Apologies for saying this, but this thinking is wrong in so many ways.
- Rebreathers are technical diving. You may be diving within NDLs, but you are mixing gasses, having to deal with bailout, must use a lot of new skills, have very different planning and preparation needs...
- You want to dive at the limits of NDLs, for example at 40m/132ft. A rebreather will give you the additional gas time, but you still have to carry sufficient bailout with you -- aka PONY. For this you need to do A LOT OF TRAINING, PRACTICE, PREPARATION AND DIVING otherwise IT WILL KILL YOU.
- Rebreathers are very expensive. $10k for starters. Need at least one challenging course then YOU MUST dive with other rebreather divers for practice. Lots of practice.
- Rebreathers need a lot of maintenance and preparation for every dive. OC: check gas, jump in. A rebreather requires hours of preparation which you MUST be pedantic and follow checklists. If you don't do this, it will happily kill you.
- Rebreathers need high pressure oxygen which isn't commonly available from recreational dive shops.
- Rebreathers, by their very nature, will encourage you to break the NDLs as there's basically no gas limits. A 40m/132ft dive is 8 minutes using the PADI (air) RDP. Most rebreather divers on here would dive that for an hour or more, with a full runtime of a couple of hours or more. This means that recreational dive boats will give you a hard time when you demand way more dive time than the 40 minutes of all the single tank NDL divers.
- Rebreathers don't mix with open circuit divers. Sure, you can, but you're on your own as an OC diver hasn't a clue about your unit.
- You NEVER buy a rebreather based upon the stock levels of a local dive shop. There's so much more to rebreathers than that.
- Photography. You'll have to stop doing that for a long time whilst you practice your new skills on the rebreather. You CANNOT be distracted from running the rebreather otherwise you will get into trouble. You'll probably need a whole season to learn and practice on the rebreather before you go back to photography.

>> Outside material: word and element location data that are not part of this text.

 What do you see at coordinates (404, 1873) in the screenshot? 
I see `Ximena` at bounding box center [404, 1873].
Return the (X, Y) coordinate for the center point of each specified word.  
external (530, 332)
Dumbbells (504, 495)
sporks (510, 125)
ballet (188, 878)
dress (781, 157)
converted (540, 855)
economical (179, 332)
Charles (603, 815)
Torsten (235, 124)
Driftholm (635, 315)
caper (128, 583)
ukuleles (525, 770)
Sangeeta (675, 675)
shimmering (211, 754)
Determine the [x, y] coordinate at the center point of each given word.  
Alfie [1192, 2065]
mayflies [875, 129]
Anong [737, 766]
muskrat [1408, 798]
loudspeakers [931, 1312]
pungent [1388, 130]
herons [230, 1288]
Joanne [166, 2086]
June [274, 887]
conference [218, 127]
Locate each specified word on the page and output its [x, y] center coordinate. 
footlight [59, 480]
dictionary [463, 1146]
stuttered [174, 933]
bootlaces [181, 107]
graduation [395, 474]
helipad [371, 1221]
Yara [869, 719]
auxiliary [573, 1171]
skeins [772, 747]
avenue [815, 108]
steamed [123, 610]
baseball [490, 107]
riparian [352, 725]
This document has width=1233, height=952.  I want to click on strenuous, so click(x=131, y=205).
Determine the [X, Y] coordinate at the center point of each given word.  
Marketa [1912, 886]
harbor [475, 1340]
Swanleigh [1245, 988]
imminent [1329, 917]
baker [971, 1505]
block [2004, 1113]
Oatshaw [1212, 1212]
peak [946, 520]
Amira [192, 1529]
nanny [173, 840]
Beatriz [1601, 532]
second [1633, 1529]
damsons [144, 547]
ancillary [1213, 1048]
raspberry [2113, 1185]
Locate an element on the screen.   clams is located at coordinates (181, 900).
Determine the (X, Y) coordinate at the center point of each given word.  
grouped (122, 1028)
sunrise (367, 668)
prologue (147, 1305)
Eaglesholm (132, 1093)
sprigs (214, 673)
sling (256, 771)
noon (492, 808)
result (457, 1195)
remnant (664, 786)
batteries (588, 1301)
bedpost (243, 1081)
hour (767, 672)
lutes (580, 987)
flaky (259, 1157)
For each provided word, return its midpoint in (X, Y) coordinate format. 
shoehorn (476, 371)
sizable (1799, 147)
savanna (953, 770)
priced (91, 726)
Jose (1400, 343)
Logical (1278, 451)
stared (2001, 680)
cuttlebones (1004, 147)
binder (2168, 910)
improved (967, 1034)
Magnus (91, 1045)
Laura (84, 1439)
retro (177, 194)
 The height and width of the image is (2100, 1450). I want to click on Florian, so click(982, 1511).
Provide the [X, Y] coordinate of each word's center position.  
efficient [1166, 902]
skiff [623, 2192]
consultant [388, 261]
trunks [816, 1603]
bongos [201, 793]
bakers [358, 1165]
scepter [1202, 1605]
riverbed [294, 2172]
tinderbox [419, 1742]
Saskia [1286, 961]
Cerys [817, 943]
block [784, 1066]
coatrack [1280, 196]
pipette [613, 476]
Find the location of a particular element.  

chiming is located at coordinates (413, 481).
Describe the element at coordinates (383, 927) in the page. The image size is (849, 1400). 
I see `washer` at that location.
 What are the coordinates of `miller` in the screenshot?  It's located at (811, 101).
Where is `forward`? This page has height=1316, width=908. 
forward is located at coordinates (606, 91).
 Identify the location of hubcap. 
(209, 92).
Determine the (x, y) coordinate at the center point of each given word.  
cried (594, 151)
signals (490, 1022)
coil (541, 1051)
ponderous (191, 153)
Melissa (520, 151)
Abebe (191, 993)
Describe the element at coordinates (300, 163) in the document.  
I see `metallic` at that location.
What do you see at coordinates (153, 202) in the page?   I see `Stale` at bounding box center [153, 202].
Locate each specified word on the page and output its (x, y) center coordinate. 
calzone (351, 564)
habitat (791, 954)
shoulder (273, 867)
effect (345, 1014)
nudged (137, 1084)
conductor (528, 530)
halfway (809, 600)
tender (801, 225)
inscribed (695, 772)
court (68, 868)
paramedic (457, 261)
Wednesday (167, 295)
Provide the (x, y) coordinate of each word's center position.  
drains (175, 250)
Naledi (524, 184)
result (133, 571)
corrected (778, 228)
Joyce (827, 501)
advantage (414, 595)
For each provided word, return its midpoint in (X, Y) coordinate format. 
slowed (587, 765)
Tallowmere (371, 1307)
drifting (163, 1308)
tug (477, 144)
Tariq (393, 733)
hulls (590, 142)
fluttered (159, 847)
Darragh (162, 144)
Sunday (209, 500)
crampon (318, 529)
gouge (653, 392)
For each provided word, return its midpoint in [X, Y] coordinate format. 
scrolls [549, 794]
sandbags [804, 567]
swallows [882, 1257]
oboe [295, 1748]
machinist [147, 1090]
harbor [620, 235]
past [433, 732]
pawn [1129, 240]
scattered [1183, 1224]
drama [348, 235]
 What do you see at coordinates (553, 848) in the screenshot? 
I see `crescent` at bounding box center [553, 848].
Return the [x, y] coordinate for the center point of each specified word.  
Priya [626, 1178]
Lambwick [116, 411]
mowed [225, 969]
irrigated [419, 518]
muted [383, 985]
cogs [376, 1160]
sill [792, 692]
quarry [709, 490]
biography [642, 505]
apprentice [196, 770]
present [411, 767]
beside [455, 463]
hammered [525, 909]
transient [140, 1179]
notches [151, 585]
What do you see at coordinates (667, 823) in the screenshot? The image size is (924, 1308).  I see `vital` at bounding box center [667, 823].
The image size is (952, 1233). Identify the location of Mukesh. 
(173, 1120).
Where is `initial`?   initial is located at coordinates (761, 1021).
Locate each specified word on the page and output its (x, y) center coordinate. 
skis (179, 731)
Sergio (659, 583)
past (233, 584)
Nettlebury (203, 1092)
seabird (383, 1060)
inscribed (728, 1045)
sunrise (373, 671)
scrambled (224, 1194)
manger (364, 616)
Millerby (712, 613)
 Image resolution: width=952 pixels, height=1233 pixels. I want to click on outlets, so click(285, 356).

- Rebreathers for this dive profile -- NDLs -- will be more expensive to run per dive than an open circuit equivalent. HP oxygen top-up; scrubber replacement; cells; cleaning; other maintenance.
Just dive on a twinset/doubles. Small cost (backplate + wing + twinset + 2 regs) costing under $1k if you buy wisely. This gives you loads of gas, there's very few new skills to learn (literally planning and shutdowns). You could even learn sidemount which would give you all the additional gas and redundancy you want.
Sorry to say this, but a rebreather really isn't for you for the reasons given in your original post.